Der Antrag übt scharfe Kritik an der Rolle von Bundesforschungsministerin Dorothee Bär und der CDU/CSU. Gleichzeitig fordert er die Landesregierung auf, sich gegenüber der Bundesregierung für die Umsetzung der vereinbarten und bereits durchfinanzierten Reform einzusetzen.
Die Reform soll unter anderem die Bedarfssätze und Wohnkostenpauschalen anheben sowie Bürokratie abbauen.
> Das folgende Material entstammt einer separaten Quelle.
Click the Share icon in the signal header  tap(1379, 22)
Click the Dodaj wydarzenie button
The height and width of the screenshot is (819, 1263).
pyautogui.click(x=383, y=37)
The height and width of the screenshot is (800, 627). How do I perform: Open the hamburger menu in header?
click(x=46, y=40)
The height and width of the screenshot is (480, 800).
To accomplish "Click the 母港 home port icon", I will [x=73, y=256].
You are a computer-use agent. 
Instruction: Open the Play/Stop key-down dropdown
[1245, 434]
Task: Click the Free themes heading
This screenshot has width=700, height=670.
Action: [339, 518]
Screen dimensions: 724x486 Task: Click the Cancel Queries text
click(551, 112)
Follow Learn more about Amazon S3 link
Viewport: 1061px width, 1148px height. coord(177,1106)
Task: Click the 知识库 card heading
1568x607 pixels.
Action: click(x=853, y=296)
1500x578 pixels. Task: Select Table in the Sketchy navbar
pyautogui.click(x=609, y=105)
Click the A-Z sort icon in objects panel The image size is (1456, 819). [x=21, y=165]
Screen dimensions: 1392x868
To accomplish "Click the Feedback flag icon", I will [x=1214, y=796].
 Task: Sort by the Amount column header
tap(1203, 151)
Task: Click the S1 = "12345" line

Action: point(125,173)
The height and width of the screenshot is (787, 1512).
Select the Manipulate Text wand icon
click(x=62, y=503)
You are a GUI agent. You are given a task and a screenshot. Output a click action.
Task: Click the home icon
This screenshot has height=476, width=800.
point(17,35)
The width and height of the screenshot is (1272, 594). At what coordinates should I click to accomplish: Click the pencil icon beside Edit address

Dirk Stamer, hochschulpolitischer Sprecher der SPD-Fraktion, macht deutlich: „Was Dorothee Bär und die Union im Bund aktuell wieder veranstalten, ist nichts anderes als Kulturkampf auf dem Rücken der Studierenden. Die Reform ist vereinbart, durchfinanziert und enorm wichtig für die Chancengerechtigkeit in unserem Land.“
Angesichts steigender Lebenshaltungskosten sei die Reform besonders wichtig.
Stamer betont, dass viele Studierende Vollzeit studieren, nebenbei jobben und sich um ihre Familien kümmern müssen. „Wenn wir jetzt nicht eingreifen, hat das zur Folge, dass Studieren in Deutschland immer mehr zum Luxus wird. Gute Bildung sollte allen zugänglich sein, nicht nur denen, deren Eltern viel Geld zur Verfügung haben“, so Stamer weiter.